Unveiling the Power of Source: Source-based Minimum Bayes Risk Decoding for Neural Machine Translation
Boxuan Lyu, Hidetaka Kamigaito, Kotaro Funakoshi, Manabu Okumura
TL;DR
This work tackles the mismatch between estimated posterior probability and translation quality in neural machine translation by introducing source-based MBR (sMBR), which uses paraphrased/back-translated quasi-sources as support hypotheses and a reference-free quality estimator as the utility. It formalizes sMBR, and presents two instantiations, sMBR-PP (paraphrase-based) and sMBR-BT (back-translation-based), demonstrating that sMBR-PP consistently outperforms QE reranking and standard MBR in both classic and LLM-enabled translation settings across multiple language pairs.
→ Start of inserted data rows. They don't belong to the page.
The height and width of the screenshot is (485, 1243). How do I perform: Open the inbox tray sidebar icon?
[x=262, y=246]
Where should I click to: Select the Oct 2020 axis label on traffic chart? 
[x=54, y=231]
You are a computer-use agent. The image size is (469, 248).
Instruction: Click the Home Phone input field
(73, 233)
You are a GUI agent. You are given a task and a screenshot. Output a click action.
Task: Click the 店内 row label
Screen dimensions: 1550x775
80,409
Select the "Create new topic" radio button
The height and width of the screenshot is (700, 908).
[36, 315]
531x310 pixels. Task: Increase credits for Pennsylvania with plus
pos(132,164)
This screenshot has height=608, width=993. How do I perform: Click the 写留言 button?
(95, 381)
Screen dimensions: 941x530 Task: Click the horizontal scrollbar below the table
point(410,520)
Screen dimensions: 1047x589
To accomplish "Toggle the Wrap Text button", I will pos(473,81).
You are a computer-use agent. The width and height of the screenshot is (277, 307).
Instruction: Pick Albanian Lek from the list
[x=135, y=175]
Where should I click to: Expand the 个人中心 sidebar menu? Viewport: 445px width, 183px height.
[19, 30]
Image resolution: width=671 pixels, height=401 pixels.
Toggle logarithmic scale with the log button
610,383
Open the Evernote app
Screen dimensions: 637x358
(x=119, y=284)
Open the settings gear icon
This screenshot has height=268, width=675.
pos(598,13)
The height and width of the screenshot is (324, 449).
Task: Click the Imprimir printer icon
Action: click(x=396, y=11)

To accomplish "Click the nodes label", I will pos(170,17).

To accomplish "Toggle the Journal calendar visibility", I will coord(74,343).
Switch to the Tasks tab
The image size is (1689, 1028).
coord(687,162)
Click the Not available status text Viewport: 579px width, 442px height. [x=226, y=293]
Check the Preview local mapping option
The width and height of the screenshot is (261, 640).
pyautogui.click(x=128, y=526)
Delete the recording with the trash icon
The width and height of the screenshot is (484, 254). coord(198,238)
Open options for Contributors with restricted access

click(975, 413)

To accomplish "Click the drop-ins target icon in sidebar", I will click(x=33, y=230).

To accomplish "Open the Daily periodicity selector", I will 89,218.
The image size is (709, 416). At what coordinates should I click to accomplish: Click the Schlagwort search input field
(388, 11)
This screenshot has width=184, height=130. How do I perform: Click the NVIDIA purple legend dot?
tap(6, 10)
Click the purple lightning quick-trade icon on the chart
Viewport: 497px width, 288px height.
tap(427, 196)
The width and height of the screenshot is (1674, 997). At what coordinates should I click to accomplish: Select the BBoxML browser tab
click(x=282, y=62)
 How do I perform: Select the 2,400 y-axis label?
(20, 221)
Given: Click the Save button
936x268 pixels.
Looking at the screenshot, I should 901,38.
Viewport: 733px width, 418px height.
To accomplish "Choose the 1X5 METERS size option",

The approach reveals that leveraging source variants with a QE-based utility yields more robust translation selections, though efficiency remains a challenge. The work points to future improvements in paraphrase quality, diversity strategies, and broader language coverage, offering a new, source-centric decoding paradigm with practical impact for NMT quality.
Abstract
Maximum a posteriori decoding, a commonly used method for neural machine translation (NMT), aims to maximize the estimated posterior probability. However, high estimated probability does not always lead to high translation quality. Minimum Bayes Risk (MBR) decoding offers an alternative by seeking hypotheses with the highest expected utility. Inspired by Quality Estimation (QE) reranking which uses the QE model as a ranker we propose source-based MBR (sMBR) decoding, a novel approach that utilizes quasi-sources (generated via paraphrasing or back-translation) as ``support hypotheses'' and a reference-free quality estimation metric as the utility function, marking the first work to solely use sources in MBR decoding. Experiments show that sMBR outperforms QE reranking and the standard MBR decoding. Our findings suggest that sMBR is a promising approach for NMT decoding.